Sagan then addresses the history of God in our though process as a civilization. He ascertains that mankind may be chemically and biologically fixated on the need for a dominant deity to control their life. Sigmund Freud stated that the belief in God was nothing more that the belief in an expanded father figure.
Sagan closes the book with his fear of nuclear war. That a species that has survived millions of years of natural selection could be on the brink of extinction due to their own technological advancements. This was his greatest fear for the future man..  
                                                                                                                                                                                                                                                                                                                                                    
Discussion Questions:
Carl Sagan believed in a deity that was interchangeable with the laws of physics and science. Explain what you think he meant by this assertion?
Do you believe that many people are predisposed biologically or chemically for a dominant or superior being or deity to have control of their life?

Quiz Questions: 
1. What do many Western religions discount when it comes to our Universe?
2.What was Aristotle's biggest mistake when it came to assessing our solar system?
3,What theological principal of man's role on earth and in the Universe to diminish as more was learned about the Cosmos?
4.How old is our planet Earth?
5.Now many building blocks of organic molecules are at the basis of every living thing on earth?


Links of interest
Sagan's last interview before his death with Charlie Rose

God: A Reassuring Fable -Carl Sagan


1 comment:

  1. "He could never understand why someone would want to separate science, which is just a way for searching for the truth, from what we hold sacred..." Me neither!

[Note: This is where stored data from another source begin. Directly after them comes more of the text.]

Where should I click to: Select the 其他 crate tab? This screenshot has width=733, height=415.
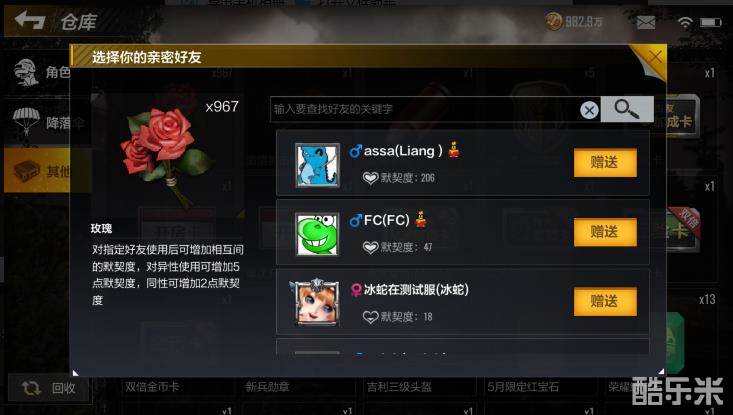(39, 171)
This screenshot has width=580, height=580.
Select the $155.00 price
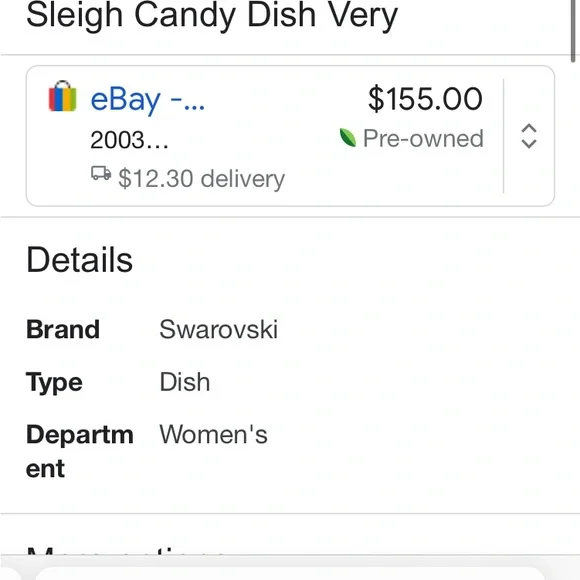(x=425, y=99)
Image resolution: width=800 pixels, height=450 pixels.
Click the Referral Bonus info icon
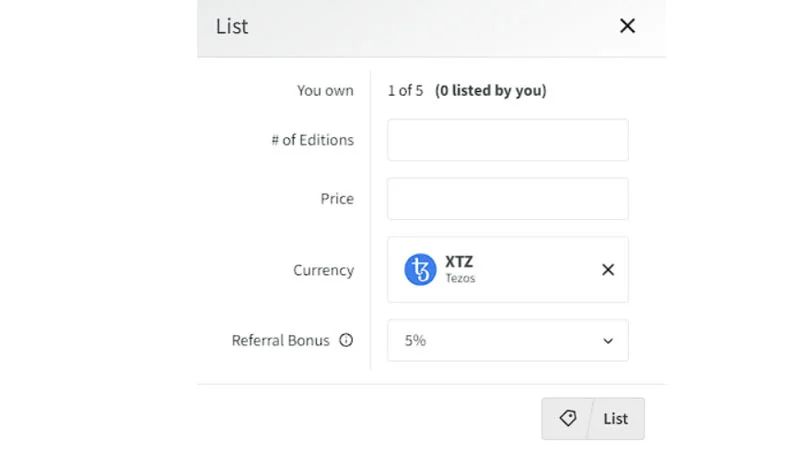(x=346, y=340)
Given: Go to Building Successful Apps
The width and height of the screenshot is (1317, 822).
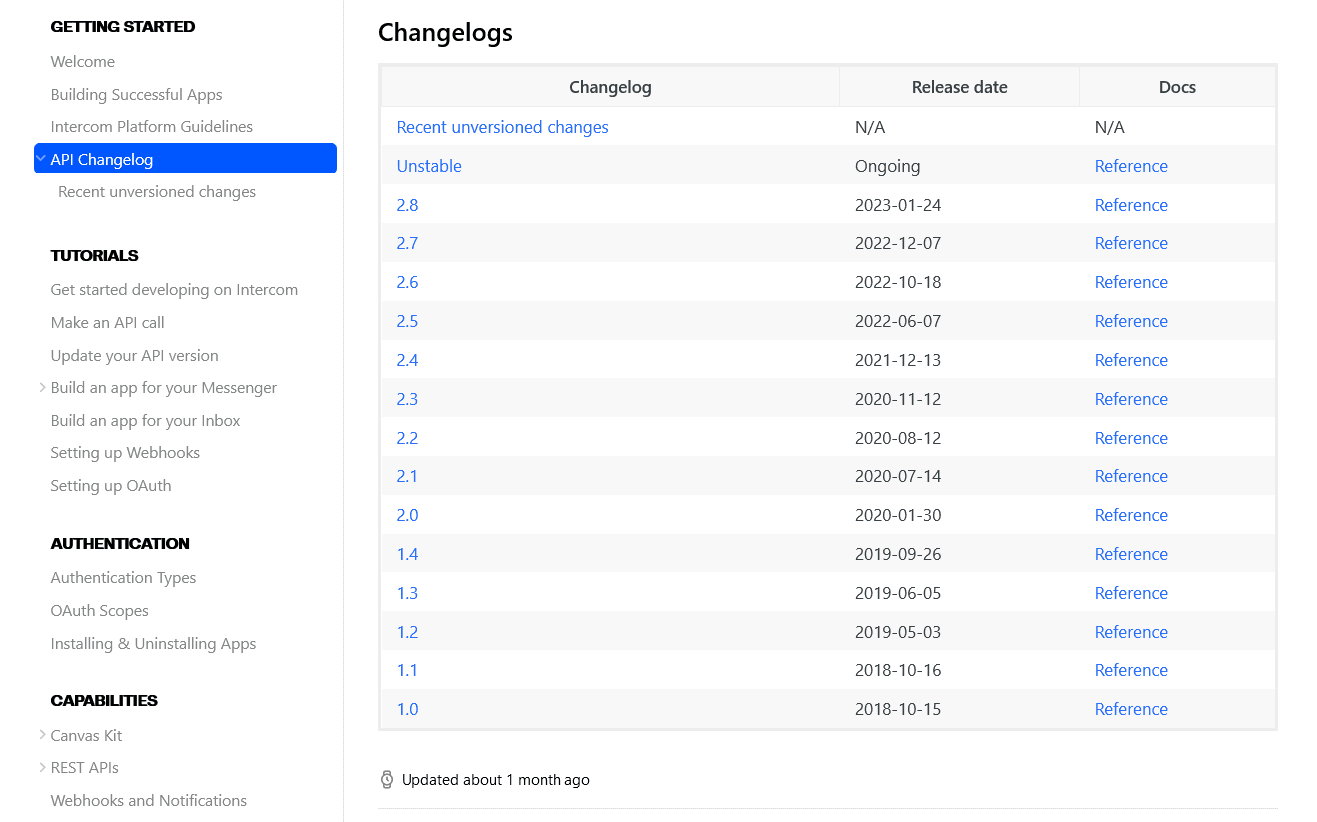Looking at the screenshot, I should (x=137, y=95).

    "Sagan admired Philosopher William James definition of religion as a 'feeling of being home in the Universe'." Me too!

    "Sagan believed that science is an informed worship of a creator." Well... not a creator god, necessarily, but surely a creative process.

    The James connection, and the mirror title (religious/scientific experience), are intriguing.

    "Carl Sagan believed in a deity that was interchangeable with the laws of physics and science. Explain what you think he meant by this assertion?" -I think he meant something very similar to what Spinoza meant by his pantheism, and that Einstein meant when he said he believed in Spinoza's god: a worldview that honors regularity, predictability, natualism, and necessity... and some fairly strong variety of determinism.

    "Do you believe that many people are predisposed biologically or chemically for a dominant or superior being or deity to have control of their life?" -I think religious speculation is natural for us, perhaps in a shrinking trajectory inversely related to our expanding naturalistic comprehension of phenomena... but if science ultimately hits a hard boundary, religious speculation will attempt to carry us beyond it. Daniel Dennett is very good on this topic, in "Breaking the Spell"...

    and he's very good on the matter of sports partisanship (extended also, perhaps, to politics, religion, everything) when he says "My team [the Red Sox, in his case] is not my team because they're the best, they're the best (in my eyes) because they're my team." And MY team became the best in my eyes because I grew up cheering for Bob Gibson, Lou Brock, Curt Flood, Orlando Cepeda... and later transferred that allegiance to Albert Pujols... and Matt Carpenter... and Paul Goldschmidt (who made my team his because they paid him $$$)...

    Looking forward to your presentation.